Large-scale synthesis of single crystalline NiHPO₃·H ₂O nanoneedle bundles based on the dismutation of NaH ₂PO₂

In this paper, we report the successful synthesis of well-aligned single crystalline NiHPO₃·H₂O nanoneedle bundles on a large scale via a facile hydrothermal route, employing NiSO₄· 6H₂O and NaH₂PO₂ as the reactants in the presence of NH₃·H₂O, hexamethylenetetramine (HMT), and cetyltrimethylammonium bromide (CTAB). The reaction was carried out at 150 °C for 24 h. Generally, in basic solution, H₂PO₂ ^- is often used as a reductant, but it can also decompose into HPO₃^2- and P^3- ions due to dismutation. Namely, the redox and dismutation reactions are competitive.
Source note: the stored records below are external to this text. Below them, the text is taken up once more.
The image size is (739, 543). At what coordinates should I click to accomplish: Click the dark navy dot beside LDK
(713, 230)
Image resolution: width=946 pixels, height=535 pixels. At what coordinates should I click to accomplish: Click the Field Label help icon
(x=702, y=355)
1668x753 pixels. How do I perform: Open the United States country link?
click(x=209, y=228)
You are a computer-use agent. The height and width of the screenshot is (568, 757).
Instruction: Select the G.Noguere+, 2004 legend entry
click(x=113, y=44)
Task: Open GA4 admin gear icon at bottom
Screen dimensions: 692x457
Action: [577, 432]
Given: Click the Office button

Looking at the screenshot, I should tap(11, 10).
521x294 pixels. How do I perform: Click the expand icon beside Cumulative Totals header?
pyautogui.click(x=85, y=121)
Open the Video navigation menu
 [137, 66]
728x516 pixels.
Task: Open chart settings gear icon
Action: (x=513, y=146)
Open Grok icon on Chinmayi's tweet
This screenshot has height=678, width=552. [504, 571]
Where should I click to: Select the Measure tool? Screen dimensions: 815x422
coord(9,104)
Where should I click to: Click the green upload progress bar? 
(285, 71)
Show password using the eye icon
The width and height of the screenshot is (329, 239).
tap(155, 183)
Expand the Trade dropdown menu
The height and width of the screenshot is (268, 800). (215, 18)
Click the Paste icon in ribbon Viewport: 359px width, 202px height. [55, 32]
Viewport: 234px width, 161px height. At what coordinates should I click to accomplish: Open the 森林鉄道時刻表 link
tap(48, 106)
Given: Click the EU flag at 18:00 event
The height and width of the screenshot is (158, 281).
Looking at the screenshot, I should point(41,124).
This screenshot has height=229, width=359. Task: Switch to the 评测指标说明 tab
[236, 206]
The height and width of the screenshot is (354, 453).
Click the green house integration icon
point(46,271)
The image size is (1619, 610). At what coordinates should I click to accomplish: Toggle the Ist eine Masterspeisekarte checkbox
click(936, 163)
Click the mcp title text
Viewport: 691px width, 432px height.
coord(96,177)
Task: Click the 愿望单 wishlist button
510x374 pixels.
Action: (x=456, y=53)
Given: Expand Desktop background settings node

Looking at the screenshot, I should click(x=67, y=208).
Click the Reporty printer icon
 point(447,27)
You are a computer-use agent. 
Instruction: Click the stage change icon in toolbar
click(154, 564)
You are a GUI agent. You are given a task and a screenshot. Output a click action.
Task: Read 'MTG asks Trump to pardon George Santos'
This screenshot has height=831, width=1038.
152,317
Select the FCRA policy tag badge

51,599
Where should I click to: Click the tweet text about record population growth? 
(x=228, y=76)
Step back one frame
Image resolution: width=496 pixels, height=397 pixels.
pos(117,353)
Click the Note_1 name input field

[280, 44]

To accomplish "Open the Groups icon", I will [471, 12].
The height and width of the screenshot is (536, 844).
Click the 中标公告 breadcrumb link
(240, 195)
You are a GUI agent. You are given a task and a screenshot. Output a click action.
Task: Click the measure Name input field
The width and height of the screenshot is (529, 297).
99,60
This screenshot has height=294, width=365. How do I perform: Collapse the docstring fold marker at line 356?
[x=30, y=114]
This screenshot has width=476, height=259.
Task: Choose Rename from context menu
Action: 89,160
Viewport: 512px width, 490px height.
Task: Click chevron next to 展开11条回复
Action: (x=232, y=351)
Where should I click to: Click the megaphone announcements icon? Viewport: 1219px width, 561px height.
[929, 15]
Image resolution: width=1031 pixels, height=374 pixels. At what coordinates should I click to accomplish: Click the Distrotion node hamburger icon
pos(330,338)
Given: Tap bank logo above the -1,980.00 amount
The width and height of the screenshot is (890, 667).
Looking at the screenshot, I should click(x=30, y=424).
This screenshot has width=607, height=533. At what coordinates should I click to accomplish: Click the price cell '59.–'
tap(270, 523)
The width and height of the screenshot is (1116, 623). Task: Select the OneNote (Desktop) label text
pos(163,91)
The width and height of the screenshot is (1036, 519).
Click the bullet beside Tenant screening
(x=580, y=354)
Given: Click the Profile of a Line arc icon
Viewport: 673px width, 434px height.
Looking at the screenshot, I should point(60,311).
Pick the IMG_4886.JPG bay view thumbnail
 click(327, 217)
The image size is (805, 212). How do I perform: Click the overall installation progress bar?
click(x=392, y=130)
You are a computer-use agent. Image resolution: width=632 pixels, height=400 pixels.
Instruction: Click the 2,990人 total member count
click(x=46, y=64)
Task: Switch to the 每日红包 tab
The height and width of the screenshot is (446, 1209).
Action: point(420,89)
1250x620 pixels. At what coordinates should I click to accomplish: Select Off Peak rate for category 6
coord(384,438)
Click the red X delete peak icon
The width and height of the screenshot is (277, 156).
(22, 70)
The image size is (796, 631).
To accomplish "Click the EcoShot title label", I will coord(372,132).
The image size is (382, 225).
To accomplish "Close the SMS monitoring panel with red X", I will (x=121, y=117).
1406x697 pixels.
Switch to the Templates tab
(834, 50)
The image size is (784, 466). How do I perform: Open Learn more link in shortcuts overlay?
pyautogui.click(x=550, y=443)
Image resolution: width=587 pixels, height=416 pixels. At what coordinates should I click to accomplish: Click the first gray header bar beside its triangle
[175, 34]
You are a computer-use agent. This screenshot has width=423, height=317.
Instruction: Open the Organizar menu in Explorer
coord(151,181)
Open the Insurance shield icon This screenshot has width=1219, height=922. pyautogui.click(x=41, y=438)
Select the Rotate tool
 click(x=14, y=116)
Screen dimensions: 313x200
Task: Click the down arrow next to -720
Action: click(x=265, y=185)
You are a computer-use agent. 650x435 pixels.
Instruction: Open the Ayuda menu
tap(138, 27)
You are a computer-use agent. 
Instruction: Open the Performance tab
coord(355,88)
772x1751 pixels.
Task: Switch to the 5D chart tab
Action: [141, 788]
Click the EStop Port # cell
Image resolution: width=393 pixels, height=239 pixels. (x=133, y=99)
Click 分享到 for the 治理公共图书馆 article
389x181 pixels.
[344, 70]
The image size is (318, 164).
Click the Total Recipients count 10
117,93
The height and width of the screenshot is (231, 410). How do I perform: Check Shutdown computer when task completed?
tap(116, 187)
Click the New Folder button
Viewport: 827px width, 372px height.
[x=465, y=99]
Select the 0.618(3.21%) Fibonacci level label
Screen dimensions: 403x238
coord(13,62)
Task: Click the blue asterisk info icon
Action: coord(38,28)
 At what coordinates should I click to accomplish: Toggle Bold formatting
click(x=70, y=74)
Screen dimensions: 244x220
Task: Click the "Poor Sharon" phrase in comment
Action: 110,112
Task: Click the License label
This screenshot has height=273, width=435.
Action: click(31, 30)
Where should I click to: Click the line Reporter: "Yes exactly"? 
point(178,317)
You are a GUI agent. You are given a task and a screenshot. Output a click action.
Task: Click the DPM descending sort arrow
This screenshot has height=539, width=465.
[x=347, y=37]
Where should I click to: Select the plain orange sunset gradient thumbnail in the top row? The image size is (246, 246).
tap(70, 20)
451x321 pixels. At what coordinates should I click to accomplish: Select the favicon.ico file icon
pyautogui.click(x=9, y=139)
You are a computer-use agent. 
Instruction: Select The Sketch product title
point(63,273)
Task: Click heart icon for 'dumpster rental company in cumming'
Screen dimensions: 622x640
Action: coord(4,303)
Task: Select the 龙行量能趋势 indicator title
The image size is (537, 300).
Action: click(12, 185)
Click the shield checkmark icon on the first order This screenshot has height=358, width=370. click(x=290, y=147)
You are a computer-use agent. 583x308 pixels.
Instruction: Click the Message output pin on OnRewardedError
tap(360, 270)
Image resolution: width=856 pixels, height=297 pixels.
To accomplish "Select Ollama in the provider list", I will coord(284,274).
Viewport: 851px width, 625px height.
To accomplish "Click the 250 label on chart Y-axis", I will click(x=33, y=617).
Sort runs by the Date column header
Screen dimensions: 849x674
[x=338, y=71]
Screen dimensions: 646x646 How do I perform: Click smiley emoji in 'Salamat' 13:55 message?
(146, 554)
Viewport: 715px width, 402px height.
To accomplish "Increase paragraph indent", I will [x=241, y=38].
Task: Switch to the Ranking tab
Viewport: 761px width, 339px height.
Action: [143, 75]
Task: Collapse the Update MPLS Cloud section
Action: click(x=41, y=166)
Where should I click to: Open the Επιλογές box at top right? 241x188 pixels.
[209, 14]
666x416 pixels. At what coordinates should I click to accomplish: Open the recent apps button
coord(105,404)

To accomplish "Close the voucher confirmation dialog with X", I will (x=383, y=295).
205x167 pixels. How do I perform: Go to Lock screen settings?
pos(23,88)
Since the formation of Ni-HMT-NH₃ complex reduced the potential of the Ni²⁺/Ni pair in our work, the dismutation reaction of H₂PO₂ ^- ions was predominant. This led to the production of NiHPO ₃·H₂O due to the smaller solubility. The as-obtained product was characterized by X-ray powder diffraction (XRD), high resolution transmission electron microscopy (HRTEM), selected area electron diffraction (SAED), and field emission scanning electron microscopy (SEM). Some factors influencing the morphology of the NiHPO₃·H ₂O nanoneedles were systematically investigated.